Giddings, Morgan (3/29/2011). What kind of scientist are you? The Scientist. Retrieved 3/31/2011 from http://blog.the-scientist.com/2011/03/29/what-kind-of-scientist-are-you/.

 The article focuses on graduate school education, but I think it is applicable at all levels of science education. First, a quote from the author that helps to identify a science education problem. She is talking about a student defending his chosen dissertation topic:

Yet in all the questioning posed by the serious professors, and in all the fear that the student was experiencing, there was an elephant in the room that nobody discussed: was the hypothesis good enough to begin with? Were the questions really worth asking? If they weren’t, how would he improve them?

Some students had flunked out at the written prelim stage due to having poorly constructed hypotheses and questions. Sometimes it was difficult to separate bad writing from inadequate ideas. But in every case, the students were sent back to do it all over again, without a lot of guidance on a key point: how do you come up with really good questions?

This reminds me of when I was doing some consulting work with the Educational Testing Service many years ago. A group of us were helping ETS develop questions for a computer literacy test. The facilitator from ETS was a very capable person. As we discussed ideas and raised questions about our ideas, the facilitator often responded, “That’s a researchable question.” Eventually this became a “joke” that we laughed at each time we heard it.

The Morgan Giddings article is discussing the difference between a researchable question and a good researchable question. Can one teach graduate students, or students at other levels, to formulate questions that are both researchable and are good? What constitutes a good question?

Giddings answers by talking about left brain and right brain. Quoting from his article:

Was [Albert Einstein] famous for his experimental design acumen? No. In fact, he was so poor at certain left-brained activities that he flunked High School Algebra.

Rather, he was famous for right-brained activities, like asking great questions and having brilliant new insights. He synthesized disparate observations and facts into a new whole, and translated that into elegant mathematical language.

Giddings then suggests why students are not good at generating good questions:

I think there’s a simple reason why: hypothesis generation, and asking good questions, involves creative, right-brained thinking. Nobody pays any attention to it, because “creativity” and similar right-brained activities are assumed to have no place in hard science.

Modern scientific training is nearly always focused on left-brain activities like deduction, hypothesis testing, calculation, statistics, and so on.

Finally, Giddings discusses some suggestions to science teachers from Daniel Pink’s book, A Whole New Mind. Two of them are:

1. Laugh and play. These are right-brained activities. Most people I know do not get enough of either one of these. They will give a work-out to your right brain to get your creative muscles in order.
2. Lighten up. This is closely related to number one, but more basic. It seems our whole culture has gotten into a mode of taking itself far too seriously, and everywhere I go in academia, I see people with long, tired faces. I see people stressed about grants, funding, students, committees, and teaching. You can choose to ignore that stuff, if you want to. If you can’t lighten up, it will be very hard to laugh and play.

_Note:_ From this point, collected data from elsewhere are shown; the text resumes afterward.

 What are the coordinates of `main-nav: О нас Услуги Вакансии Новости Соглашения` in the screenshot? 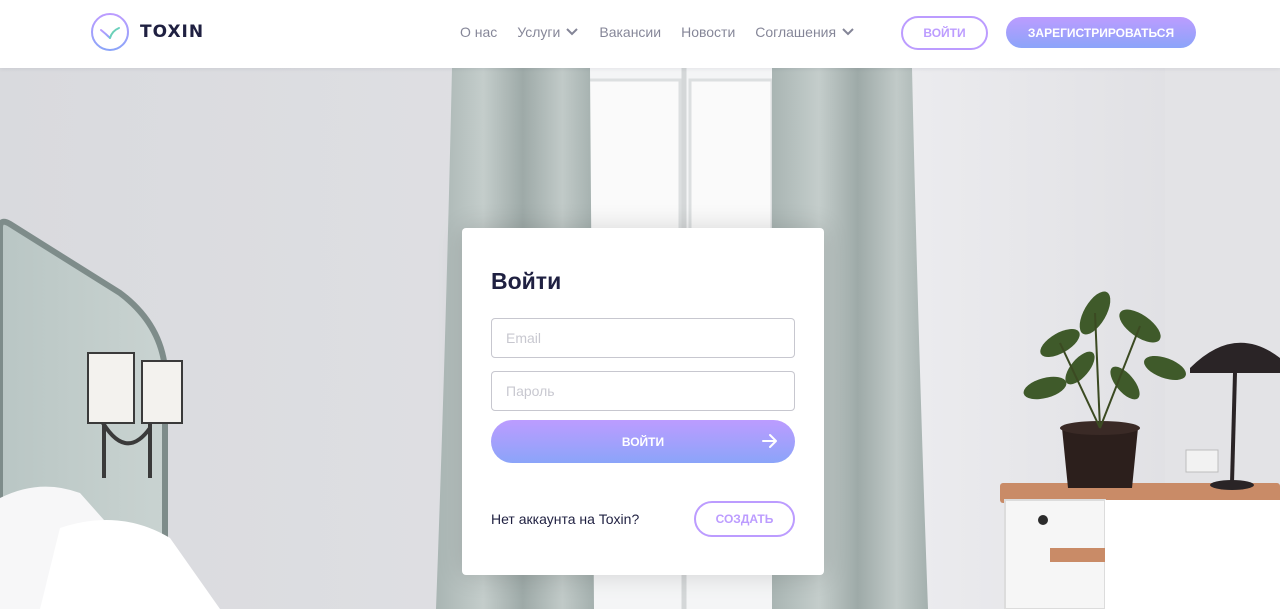 It's located at (668, 32).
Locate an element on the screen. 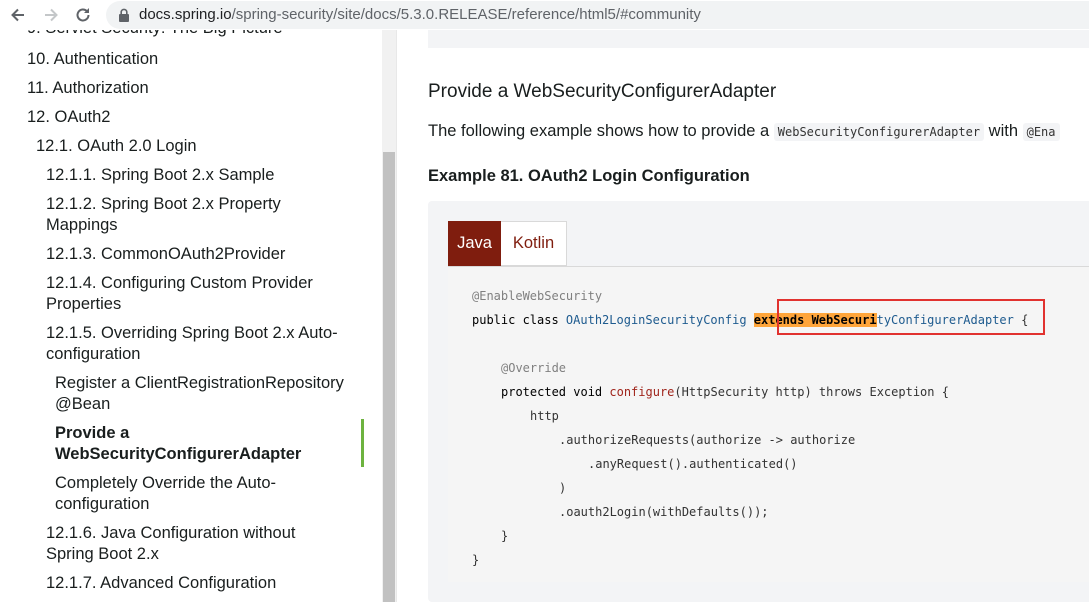 The width and height of the screenshot is (1089, 602). toc-item: 11. Authorization is located at coordinates (88, 88).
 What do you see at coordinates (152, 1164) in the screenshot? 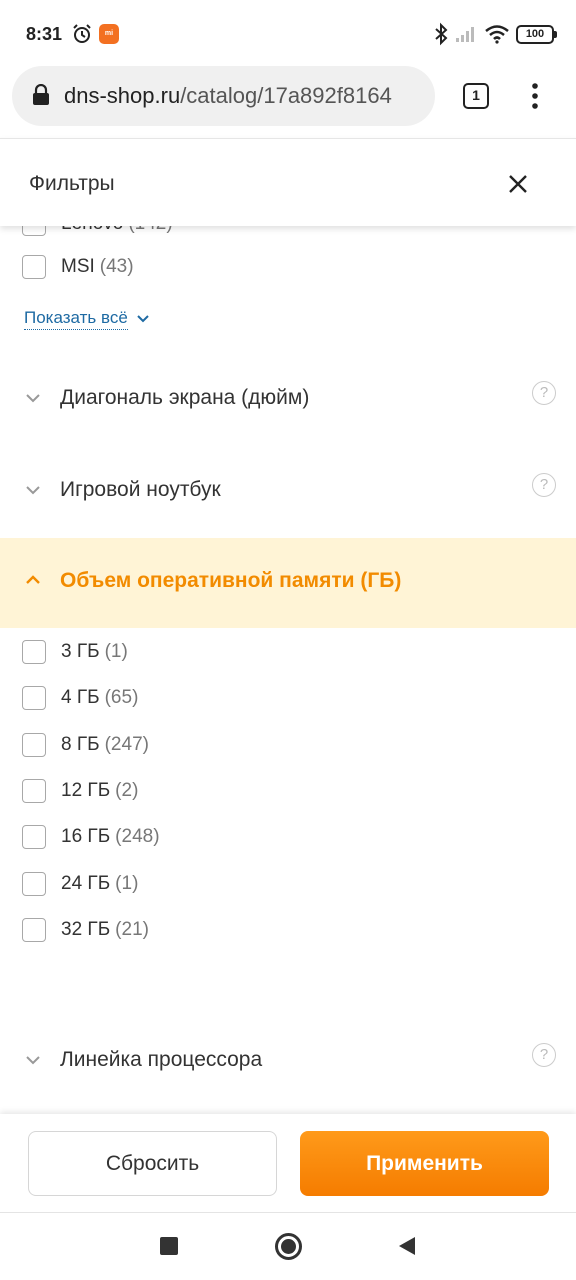
I see `reset-button: Сбросить` at bounding box center [152, 1164].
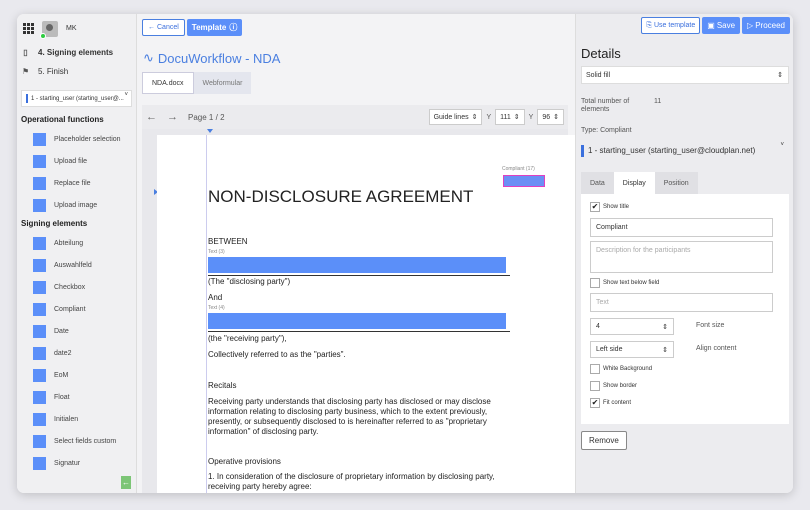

In summary, science is a broad, deep, and challenging area of study. However, it is full of fun and opportunities for creative thinking. While learning facts is important, asking and then trying to answer good, challenging questions that require higher-order thinking is a very important component of a good science education.

A Free Resource

Educators and parents who are interested in science education will likely enjoy my new free book:

Moursund, David (March, 2011). Expanding the Science and Technology Learning Experiences of Children. Eugene, OR: Information Age Education. For a description of this free 142 page book and downloading information go to http://iae-pedia.org/David_Moursund_Legacy_Fund#New_Free_Book_from_Moursund.

 

Comments (1)Add Comment
davem
Formulating good, higher-order questions and problems.
written by davem, March 31, 2011
During my final years of teaching teachers, I developed an activity that I used quite often both in class discussions and in quizzes. As an example of this, there were readings that my students were supposed to do before coming to class. I often gave a 10 minute quiz over the reading. One of my favorite questions was:


Make up a good higher-order question about the assigned readings. Then, answer it.